On Privileged and Convergent Bases in Neural Network Representations
This addresses a foundational problem in understanding neural network representations for researchers in machine learning, but it is incremental as it builds on prior work like Linear Mode Connectivity.
The study investigated whether neural networks learn a unique and convergent basis in their representations, finding that they do not converge to a unique basis even in wide networks, and basis correlation increases only when early layers are frozen identically.

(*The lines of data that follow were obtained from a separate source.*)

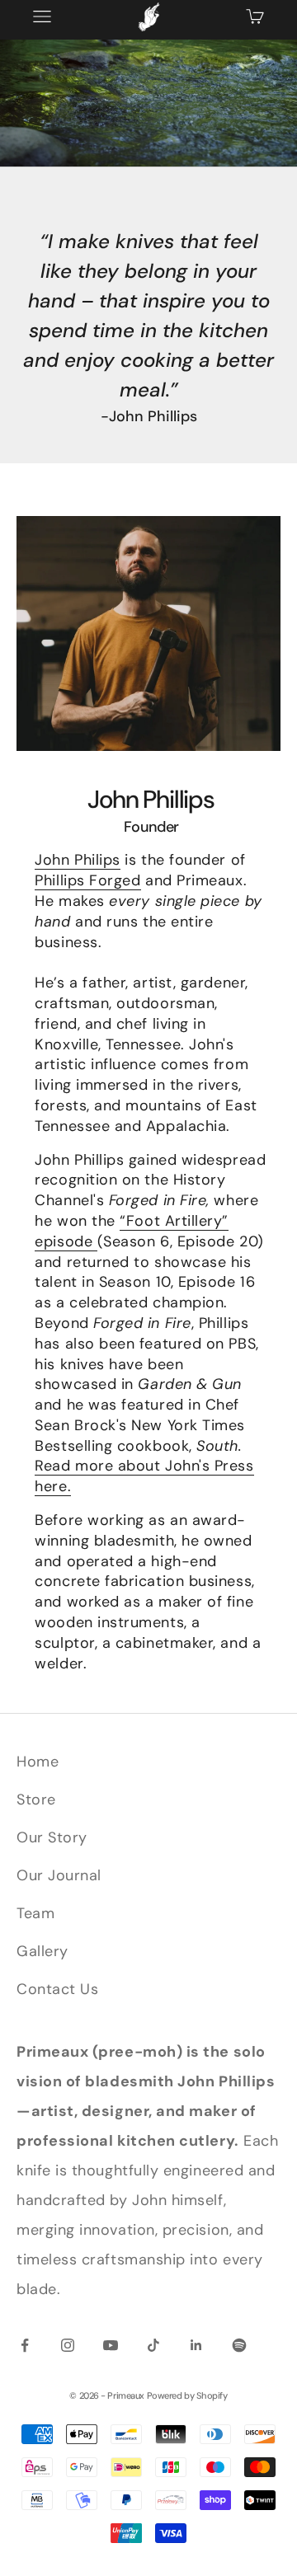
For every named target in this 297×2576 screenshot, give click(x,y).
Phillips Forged (87, 880)
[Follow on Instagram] (67, 2345)
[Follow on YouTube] (110, 2345)
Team (35, 1913)
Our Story (51, 1837)
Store (36, 1799)
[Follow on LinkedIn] (196, 2345)
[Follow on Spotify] (239, 2345)
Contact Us (57, 1989)
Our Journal (58, 1875)
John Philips (77, 860)
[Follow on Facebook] (24, 2345)
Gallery (42, 1951)
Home (37, 1761)
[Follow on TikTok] (153, 2345)
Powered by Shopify (187, 2395)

In this study, we investigate whether the representations learned by neural networks possess a privileged and convergent basis. Specifically, we examine the significance of feature directions represented by individual neurons. First, we establish that arbitrary rotations of neural representations cannot be inverted (unlike linear networks), indicating that they do not exhibit complete rotational invariance. Subsequently, we explore the possibility of multiple bases achieving identical performance. To do this, we compare the bases of networks trained with the same parameters but with varying random initializations. Our study reveals two findings: (1) Even in wide networks such as WideResNets, neural networks do not converge to a unique basis; (2) Basis correlation increases significantly when a few early layers of the network are frozen identically. Furthermore, we analyze Linear Mode Connectivity, which has been studied as a measure of basis correlation. Our findings give evidence that while Linear Mode Connectivity improves with increased network width, this improvement is not due to an increase in basis correlation.